Justiça nega pedido de Puccinelli para reconsiderar fiança de R$ 1 milhão

G1/JN

A Justiça Federal negou nesta sexta-feira (12) o pedido da defesa do ex-governador André Puccinelli para que fosse reconsiderada a fiança de R$ 1 milhão. A informação foi confirmada na manhã deste sábado (13), pelo advogado do político, Renê Siufi, que apontou que até segunda-feira (15), quando vence o prazo de dois dias estipulado para o pagamento, que ele deverá entrar com um novo recurso. “Estou fora da cidade e ainda estudando para ver qual será recurso”, apontou o defensor.

O ex-governador é um dos investigados na quarta fase da operação “Lama Asfaltica”, chamada de “Máquinas de Lama”, que é conduzida por uma força-tarefa formada pela Polícia Federal, Controladoria Geral da União (CGU) e Receita Federal, que apura o desvio recursos públicos no governo do estado entre 2011 e 2014, na gestão de Puccinelli.

Segundo a Polícia Federal, Puccinelli se beneficiava do esquema de recebimento de propinas. “Entendemos que o governador anterior era beneficiário desse esquema criminoso. Ele sustentou essa situação com verbas do Bndes [Banco Nacional de Desenvolvimento Econômico e Social] o que justifica a atuação federal neste caso. Por meio de interpostas pessoas se beneficiava”, afirmou o delegado da PF e diretor regional de Combate ao Crime Organizado da unidade, Cléo Mazzotti, ao analisar o andamento da operação, que foi deflagrada na quinta-feira (11).

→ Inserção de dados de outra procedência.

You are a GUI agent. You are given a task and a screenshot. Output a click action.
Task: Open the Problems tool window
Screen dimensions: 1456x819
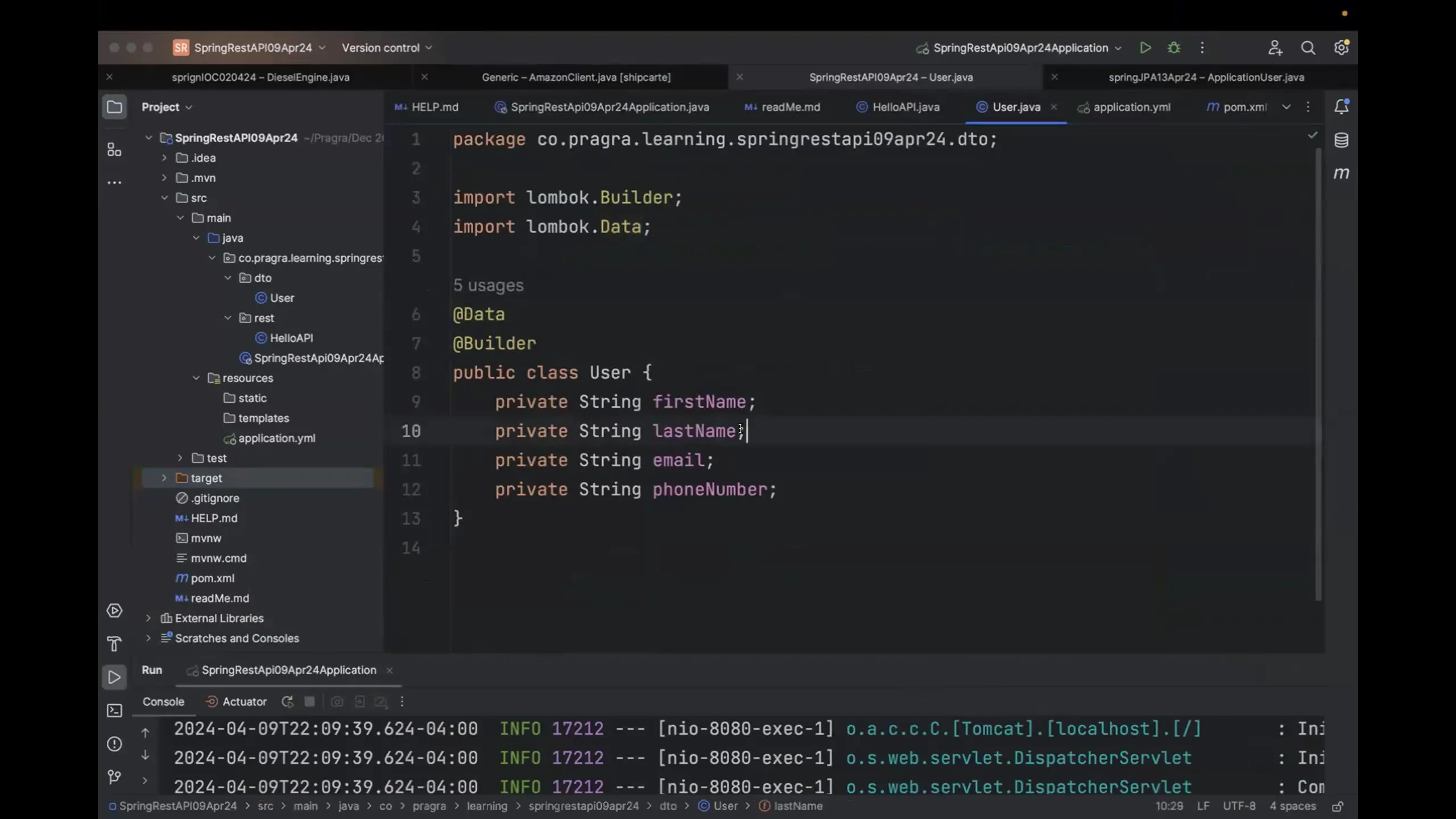114,744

A Polícia Federal tinha pedido a prisão preventiva de Puccinelli, mas a juíza substituta da 3ª Vara de Campo Grande, determinou sua condução coercitiva para prestar esclarecimentos, o uso de tornozeleira eletrônica por entender que não havia fundamento para a prisão e o proibiu de sair de casa depois das 21h e de se ausentar da cidade por mais de dez dias sem autorização da Justiça. Estipulou ainda o pagamento de uma multa de R$ 1 milhão, como fiança e com prazo de penalidade até a próxima segunda-feira (15).

Caso não faça o pagamento a Justiça, a Justiça Federal pode adotar medidas restritivas ainda mais rígidas contra o ex-governador.

O advogado de defesa de Puccinelli, tem reafirmado que seu cliente não tem envolvimento no esquema e diz que o político não tem dinheiro para pagar a fiança de R$ 1 milhão, porque o dinheiro do ex-governador, cerca de 2,3 milhões, está bloqueado por decisão da própria Justiça. “É humanamente impossível ele pagar. “Ele tem o dinheiro, tem! Mas onde está o dinheiro? Está bloqueado na própria vara [da Justiça Federal]”, reiterou.

Um dos desdobramentos desta nova fase das investigações, conforme a Policia Federal, foi o bloqueio judicial no valor de até R$ 100 milhões, dos bens, de cada uma das pessoas e empresas suspeitas de envolvimento nos desvios de recursos públicos.